WASHINGTON (AP/CBS) — The Justice Department will seek to reinstate a death penalty for Dzhokhar Tsarnaev, the man who was convicted of carrying out the 2013 Boston Marathon bombing, Attorney General William Barr said Thursday.

In an interview with The Associated Press, Barr said the Justice Department would appeal the court’s ruling last month that tossed Tsarnaev’s death sentence and ordered a trial to determine whether he should be executed for the attack that killed three people and wounded more than 260 others. Barr said the Justice Department would take the matter to the U.S. Supreme Court.

“We will do whatever’s necessary,” Barr said. “We will take it up to the Supreme Court and we will continue to pursue the death penalty.”

Under Barr, the Justice Department has again begun carrying out federal executions, putting three men to death so far and scheduling at least three others next week and in September, despite the coronavirus pandemic and waning public support for the death penalty.

Barr has said it is the Justice Department’s duty to carry out the sentences imposed by the courts — including the death penalty — and to deliver justice for the families of the victims.

A three-judge panel of the 1st U.S. Circuit court found in July that the judge who oversaw the 2015 trial did not adequately question potential jurors about what they had read or heard about the highly publicized case.

The defense acknowledged that Dzhokhar Tsarnaev and his older brother, Tamerlan Tsarnaev, carried out the attack on April 15, 2013, but sought to portray his brother as the radicalized mastermind who they said lured his impressionable younger brother into violence.

Tamerlan Tsarnaev, 26, died following a gunfight with police and being run over by his brother as he fled. Police captured a bloodied and wounded Dzhokhar Tsarnaev hours later in the Boston suburb of Watertown, where he was hiding in a boat parked in a backyard.

Tsarnaev, now 27, was convicted of all 30 charges against him, including conspiracy and use of a weapon of mass destruction and the killing of an MIT police officer during the Tsarnaev brothers’ getaway attempt. The appeals court upheld all but a few of his convictions.

Prosecutors told jurors that Tsarnaev was just as culpable in the attack they say was meant to punish the U.S. for its wars in Muslim countries. In the boat where he was found hiding, he wrote, “Stop killing our innocent people and we will stop.”

Killed in the bombing were Lingzi Lu, a 23-year-old Boston University graduate student from China; Krystle Campbell, a 29-year-old restaurant manager from Medford; and 8-year-old Martin Richard, who had gone to watch the marathon with his family. Massachusetts Institute of Technology police Officer Sean Collier was shot to death in his cruiser days later.

The announcement is welcome news to some survivors and victims’ families, but it sets up another difficult journey for those who were impacted.

“I just feel as long as he’s breathing there is a hope for him to be released,” said survivor Marc Fucarile, who was nearly killed when the second bomb went off. He lost his leg in the blast.

“I relive it every day. Every day I put my leg on. Every day I’m in pain. Every day I have to sit down and take a shower. I live my pain,” Fucarile said. “I am a person that strongly believes that we should pursue the death penalty to send a message to people.”

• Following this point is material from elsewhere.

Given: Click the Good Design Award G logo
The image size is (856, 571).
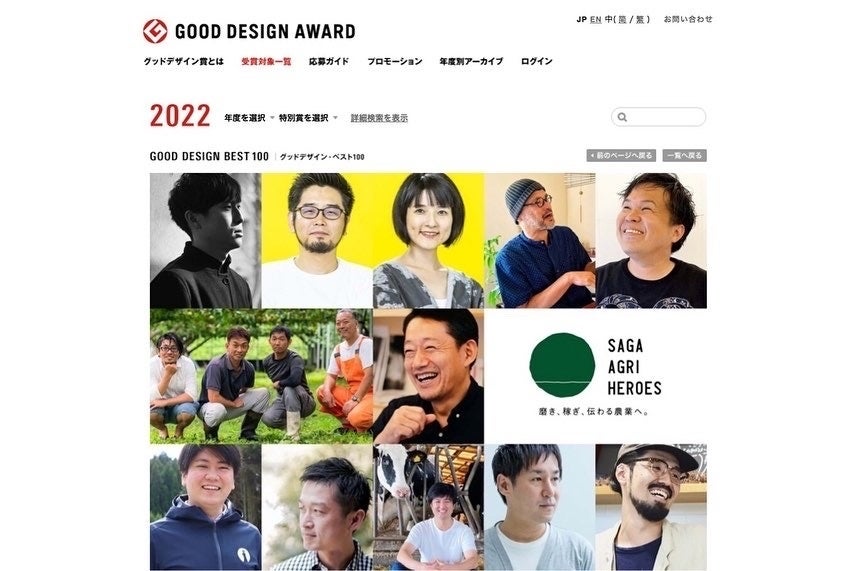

WBZ-TV legal expert Jennifer Roman said it wasn’t a surprise to see the death penalty thrown out. “There was some extreme concern that the jurors may have been biased,” Roman said. “One of the people who was tweeting was actually the jury foreperson who is sort of the manager of the jury.”

Roman said the process will be similar to the last trial, with survivors taking the stand, reliving their trauma.

“It’s truly unfortunate I think for the victims’ families and the victims themselves however, because now they are going to have to get up there on the witness stand again and testify yet again,” Roman said

Describing media attention in the case as “unrivaled in American legal history,” the appeals court said U.S. District Judge George O’Toole fell short in running a jury selection process “sufficient to identify prejudice.”

The 1st Circuit also found that O’Toole erred in refusing to let the defense tell jurors about evidence tying Tamerlan Tsarnaev to the killings of three people in the Boston suburb of Waltham in 2011.

“If the judge had admitted the Waltham evidence — evidence that shows (like no other) that Tamerlan was predisposed to religiously-inspired brutality before the bombings and before Dzhokhar’s radicalization — the defense could have more forcefully rebutted the government’s claim that the brothers had a ‘partnership of equals,'” Judge O. Rogeriee Thompson wrote in the ruling.

President Donald Trump tweeted after the decision that the federal government “must again seek the Death Penalty in a do-over of that chapter of the original trial.” The ruling came as the U.S. government recently resumed federal executions following a 17-year pause.

Fucarile is hoping for some closure. “What else would warrant the death penalty if these actions that he committed don’t?” he said.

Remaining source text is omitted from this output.